Benchmark Architecture#
graph TB
subgraph "Benchmark Scripts"
API["api_bench.py<br/>API pattern comparison"]
FIR["fir_bench.py<br/>FIR filter performance"]
IIR["iir_bench.py<br/>IIR filter performance"]
end
subgraph "Test Signal Generation"
CreateAudio["create_audio()<br/>np.random.randn()<br/>Normalized to [-1, 1]"]
end
subgraph "Implementations Under Test"
TorchFX_GPU["torchfx on CUDA<br/>Wave.to('cuda')<br/>filter.to('cuda')"]
TorchFX_CPU["torchfx on CPU<br/>Wave.to('cpu')<br/>filter.to('cpu')"]
SciPy_Baseline["SciPy baseline<br/>scipy.signal.lfilter()"]
end
subgraph "Timing Infrastructure"
TimeitModule["timeit.timeit()<br/>REP=50 repetitions"]
end
subgraph "Output"
CSV["CSV files:<br/>api_bench.out<br/>fir.out<br/>iir.out"]

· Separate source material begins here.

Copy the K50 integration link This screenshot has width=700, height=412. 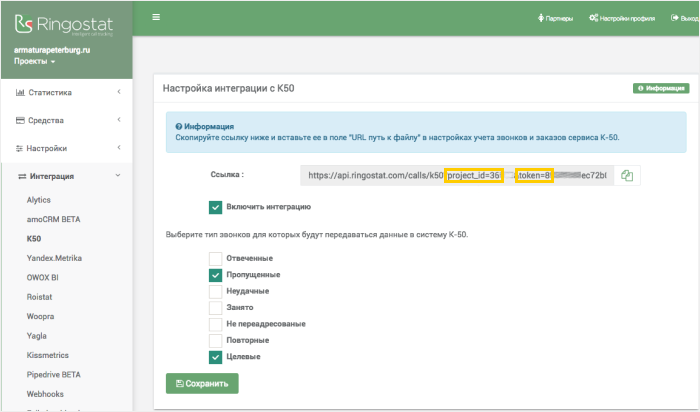[627, 175]
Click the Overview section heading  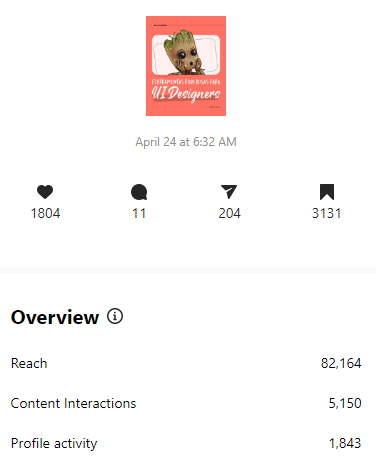coord(55,317)
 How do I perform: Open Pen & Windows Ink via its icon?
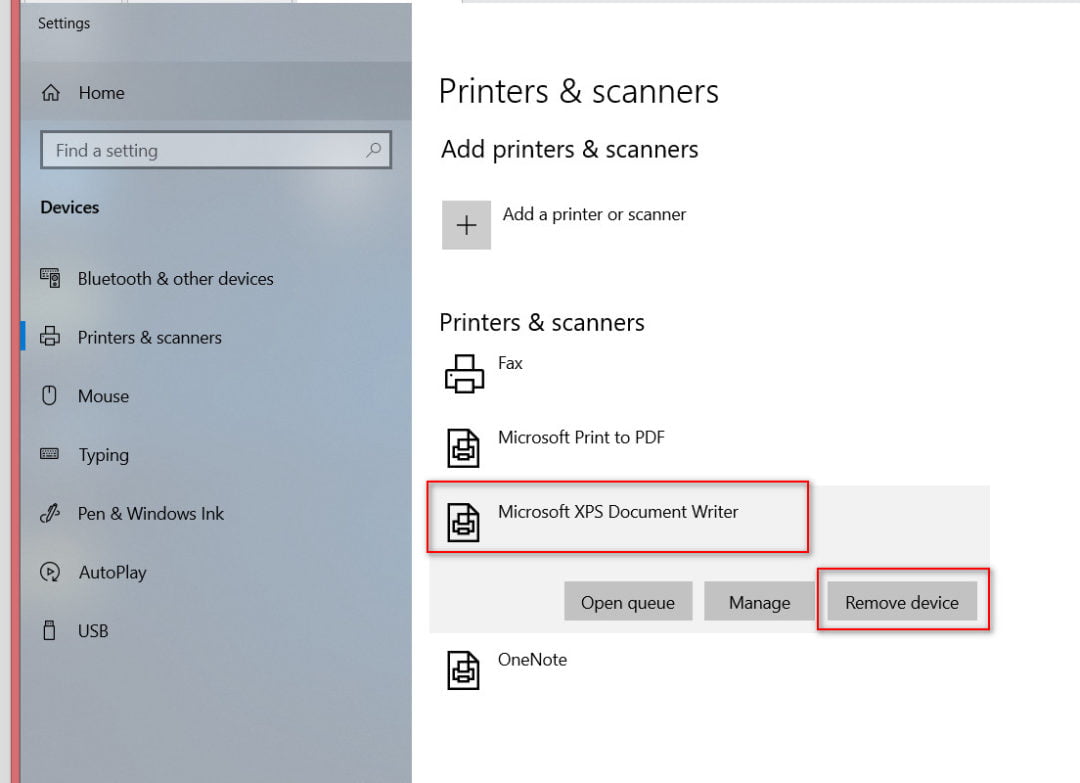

Visualization["draw3.py<br/>Generates PNG plots"]
end
API --> CreateAudio
FIR --> CreateAudio
IIR --> CreateAudio
CreateAudio --> TorchFX_GPU
CreateAudio --> TorchFX_CPU
CreateAudio --> SciPy_Baseline
TorchFX_GPU --> TimeitModule
TorchFX_CPU --> TimeitModule
SciPy_Baseline --> TimeitModule
TimeitModule --> CSV
CSV --> Visualization
Common Infrastructure#
All benchmark scripts share common infrastructure for test signal generation and timing measurement.
Test Signal Generation#
Each benchmark uses the create_audio() function to generate synthetic test signals:
def create_audio(duration, num_channels):
"""Create random audio signal for testing.
Parameters
----------
duration : int
Duration in seconds
num_channels : int
Number of audio channels
Returns
-------
np.ndarray
Audio signal with shape (num_channels, samples)
"""
samples = int(duration * SAMPLE_RATE)
audio = np.random.randn(num_channels, samples)
return audio / np.max(np.abs(audio)) # Normalize to [-1, 1]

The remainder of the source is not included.